> _Quoted text_
** START **

# Sillosocks or Deadlys???????



## AV (May 24, 2007)

Just wanted some input on sillosocks and deadlys. I'am planing on getting some soon and can't dicide wich i should get... any info would be great!!!


----------



## shooteminthelips (Jun 13, 2007)

both


----------



## goosegrinder (Mar 4, 2005)

both is the best answer. However,what type of terrain are you hunting?? There are some advantages/disadvantages to each decoy and a little more info. on what type of terain/fields you'll be hunting may make for a better choice for ya. We use only Sillosocks and Deadlys and have dealt with anything from frozen ground to pure slop in the last 2 weeks.

Alex


----------



## AV (May 24, 2007)

I'am going to be hunting mostly in north dakota but some up in sakatwan... mostly going to be hunting corn fields


----------



## goosegrinder (Mar 4, 2005)

Sillosocks... easy to transport
... look great
... stay puffed in no wind
... will go into just about any ground and cornstubble
... will tip back if the wind is strong and/or the ground thaws after setting up.may have to push them in farther once the ground thaws
... turn to face the wind nearly all the time
... stakes are good length but if in mud they almost need to be longer.

Deadlys with back supports.... heavy to transport
.... look great
.... stay puffed in no wind
.... don't go into frozen ground all that great
.... will tip back if the wind is strong and/or the ground thaws.may have to push them in farther once the ground thaws
.... will go into cornstubble
.... turn to face the wind.However,ya gotta make sure they are in the ground just right or they won't turn in lighter winds.Almost have to insert the stake at a slight angle into the ground so they "sit" right in no/light wind situations. 
....stakes are longer.they hold up better in mud and can be used in shallow water/shorelines.

It's a toss up to me. Under ideal conditions either are great and mixing the feeder Sillosocks with headed Deadlys has worked great for us the last 2 seasons. A couple set backs here and there but every type of decoy has some sort of disadvantage under certain conditions.

Alex


----------



## h2ofwlr (Feb 6, 2004)

** END **

> _Recorded information_
** START **

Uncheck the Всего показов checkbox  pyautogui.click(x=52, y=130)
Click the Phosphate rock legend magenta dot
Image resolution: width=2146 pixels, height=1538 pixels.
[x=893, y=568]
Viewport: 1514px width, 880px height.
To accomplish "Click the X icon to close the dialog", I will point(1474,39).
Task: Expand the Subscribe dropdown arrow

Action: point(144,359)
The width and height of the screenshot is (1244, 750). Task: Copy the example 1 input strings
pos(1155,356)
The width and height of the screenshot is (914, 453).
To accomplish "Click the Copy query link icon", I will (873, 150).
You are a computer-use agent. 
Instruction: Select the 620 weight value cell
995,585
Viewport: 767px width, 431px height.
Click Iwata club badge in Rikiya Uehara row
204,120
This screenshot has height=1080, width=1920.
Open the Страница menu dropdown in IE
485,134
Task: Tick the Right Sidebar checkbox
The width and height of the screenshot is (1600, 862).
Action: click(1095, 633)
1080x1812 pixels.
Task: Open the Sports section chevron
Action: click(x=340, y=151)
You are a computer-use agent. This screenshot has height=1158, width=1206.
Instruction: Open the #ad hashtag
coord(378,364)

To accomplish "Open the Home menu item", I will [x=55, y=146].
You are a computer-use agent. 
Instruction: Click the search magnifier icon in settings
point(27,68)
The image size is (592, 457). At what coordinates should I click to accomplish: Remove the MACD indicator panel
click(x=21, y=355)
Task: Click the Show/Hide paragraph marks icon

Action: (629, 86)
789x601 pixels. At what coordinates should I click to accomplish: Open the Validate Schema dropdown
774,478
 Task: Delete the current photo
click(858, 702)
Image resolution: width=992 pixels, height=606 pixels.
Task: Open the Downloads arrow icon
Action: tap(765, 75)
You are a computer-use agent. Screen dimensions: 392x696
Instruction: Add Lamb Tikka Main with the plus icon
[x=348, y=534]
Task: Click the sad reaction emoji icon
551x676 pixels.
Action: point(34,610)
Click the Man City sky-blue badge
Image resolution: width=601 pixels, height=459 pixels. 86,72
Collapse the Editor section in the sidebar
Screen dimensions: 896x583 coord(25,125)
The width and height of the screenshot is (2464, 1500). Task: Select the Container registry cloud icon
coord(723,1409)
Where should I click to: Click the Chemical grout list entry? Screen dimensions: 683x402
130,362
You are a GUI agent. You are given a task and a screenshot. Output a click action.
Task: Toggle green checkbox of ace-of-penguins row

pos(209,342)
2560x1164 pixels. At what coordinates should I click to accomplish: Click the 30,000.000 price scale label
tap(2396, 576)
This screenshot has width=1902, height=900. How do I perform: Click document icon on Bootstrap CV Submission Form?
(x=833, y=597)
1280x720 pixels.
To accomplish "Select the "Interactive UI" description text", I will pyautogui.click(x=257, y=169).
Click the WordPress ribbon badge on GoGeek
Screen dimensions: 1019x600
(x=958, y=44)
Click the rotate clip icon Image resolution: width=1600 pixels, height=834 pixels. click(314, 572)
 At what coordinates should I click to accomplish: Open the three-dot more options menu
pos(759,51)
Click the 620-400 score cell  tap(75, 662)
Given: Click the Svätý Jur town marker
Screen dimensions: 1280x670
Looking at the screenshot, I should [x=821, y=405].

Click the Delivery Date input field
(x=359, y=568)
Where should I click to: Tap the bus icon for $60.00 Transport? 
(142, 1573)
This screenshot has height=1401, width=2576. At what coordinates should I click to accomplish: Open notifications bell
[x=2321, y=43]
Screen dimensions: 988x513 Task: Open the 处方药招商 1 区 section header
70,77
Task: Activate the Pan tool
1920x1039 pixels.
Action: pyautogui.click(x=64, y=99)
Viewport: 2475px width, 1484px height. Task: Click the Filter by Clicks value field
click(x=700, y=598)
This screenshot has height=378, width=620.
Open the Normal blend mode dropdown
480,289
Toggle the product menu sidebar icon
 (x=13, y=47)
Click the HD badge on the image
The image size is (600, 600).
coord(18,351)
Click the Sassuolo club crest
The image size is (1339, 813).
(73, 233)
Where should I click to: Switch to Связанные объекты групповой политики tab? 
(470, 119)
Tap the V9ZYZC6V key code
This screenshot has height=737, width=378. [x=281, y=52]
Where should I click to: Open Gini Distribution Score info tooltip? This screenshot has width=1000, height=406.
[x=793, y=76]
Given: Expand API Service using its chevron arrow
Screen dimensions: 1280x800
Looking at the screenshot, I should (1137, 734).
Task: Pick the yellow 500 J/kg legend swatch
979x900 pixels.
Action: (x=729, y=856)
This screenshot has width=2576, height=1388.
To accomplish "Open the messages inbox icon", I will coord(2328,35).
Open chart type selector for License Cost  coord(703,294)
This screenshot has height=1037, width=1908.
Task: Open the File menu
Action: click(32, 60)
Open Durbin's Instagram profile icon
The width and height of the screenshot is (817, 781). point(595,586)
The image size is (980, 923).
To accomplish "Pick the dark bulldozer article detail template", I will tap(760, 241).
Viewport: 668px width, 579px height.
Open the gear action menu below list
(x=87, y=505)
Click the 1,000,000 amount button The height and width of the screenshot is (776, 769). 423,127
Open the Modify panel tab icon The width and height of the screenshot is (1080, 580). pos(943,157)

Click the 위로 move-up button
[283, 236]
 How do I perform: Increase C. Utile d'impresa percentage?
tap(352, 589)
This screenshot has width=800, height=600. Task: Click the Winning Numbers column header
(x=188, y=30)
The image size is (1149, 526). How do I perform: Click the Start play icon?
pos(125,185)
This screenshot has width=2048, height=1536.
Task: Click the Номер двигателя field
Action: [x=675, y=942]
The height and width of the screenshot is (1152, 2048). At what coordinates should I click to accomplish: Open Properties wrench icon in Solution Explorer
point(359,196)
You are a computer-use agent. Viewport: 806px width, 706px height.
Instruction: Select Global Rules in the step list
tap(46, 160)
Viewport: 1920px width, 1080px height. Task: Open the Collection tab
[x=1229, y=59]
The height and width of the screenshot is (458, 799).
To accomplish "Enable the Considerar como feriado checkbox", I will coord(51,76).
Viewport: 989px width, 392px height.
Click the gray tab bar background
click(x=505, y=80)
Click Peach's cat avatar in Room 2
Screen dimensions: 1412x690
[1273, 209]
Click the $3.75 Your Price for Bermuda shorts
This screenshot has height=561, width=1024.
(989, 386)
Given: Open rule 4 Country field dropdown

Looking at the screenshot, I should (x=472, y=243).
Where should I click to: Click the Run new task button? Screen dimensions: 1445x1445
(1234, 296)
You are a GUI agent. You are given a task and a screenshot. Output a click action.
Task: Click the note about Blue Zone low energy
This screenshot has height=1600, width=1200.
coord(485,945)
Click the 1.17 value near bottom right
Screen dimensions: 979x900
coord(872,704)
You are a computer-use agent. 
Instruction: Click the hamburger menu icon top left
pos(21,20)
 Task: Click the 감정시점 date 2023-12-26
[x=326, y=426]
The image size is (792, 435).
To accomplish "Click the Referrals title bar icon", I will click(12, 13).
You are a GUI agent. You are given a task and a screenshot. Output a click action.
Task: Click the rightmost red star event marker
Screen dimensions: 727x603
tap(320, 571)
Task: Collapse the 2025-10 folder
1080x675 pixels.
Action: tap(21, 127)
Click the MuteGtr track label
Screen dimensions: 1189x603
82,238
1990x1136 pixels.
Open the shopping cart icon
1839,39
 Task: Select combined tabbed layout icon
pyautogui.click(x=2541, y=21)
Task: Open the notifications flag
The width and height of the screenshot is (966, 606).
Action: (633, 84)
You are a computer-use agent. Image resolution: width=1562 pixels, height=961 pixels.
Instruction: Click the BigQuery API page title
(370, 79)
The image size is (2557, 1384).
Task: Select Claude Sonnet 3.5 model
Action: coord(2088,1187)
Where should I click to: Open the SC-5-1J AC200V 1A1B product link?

** END **

> _Problems to work on_
**1.** Reproduce the decoy thread between "both is the" and "last 2 weeks.", inclusive, swapping "pure slop" for "deep mud".
**2.** In the decoy thread, which decoys are described as heavy to transport?

> _Written answers_
**1.**
both is the best answer. However,what type of terrain are you hunting?? There are some advantages/disadvantages to each decoy and a little more info. on what type of terain/fields you'll be hunting may make for a better choice for ya. We use only Sillosocks and Deadlys and have dealt with anything from frozen ground to deep mud in the last 2 weeks.

**2.** Deadlys with back supports.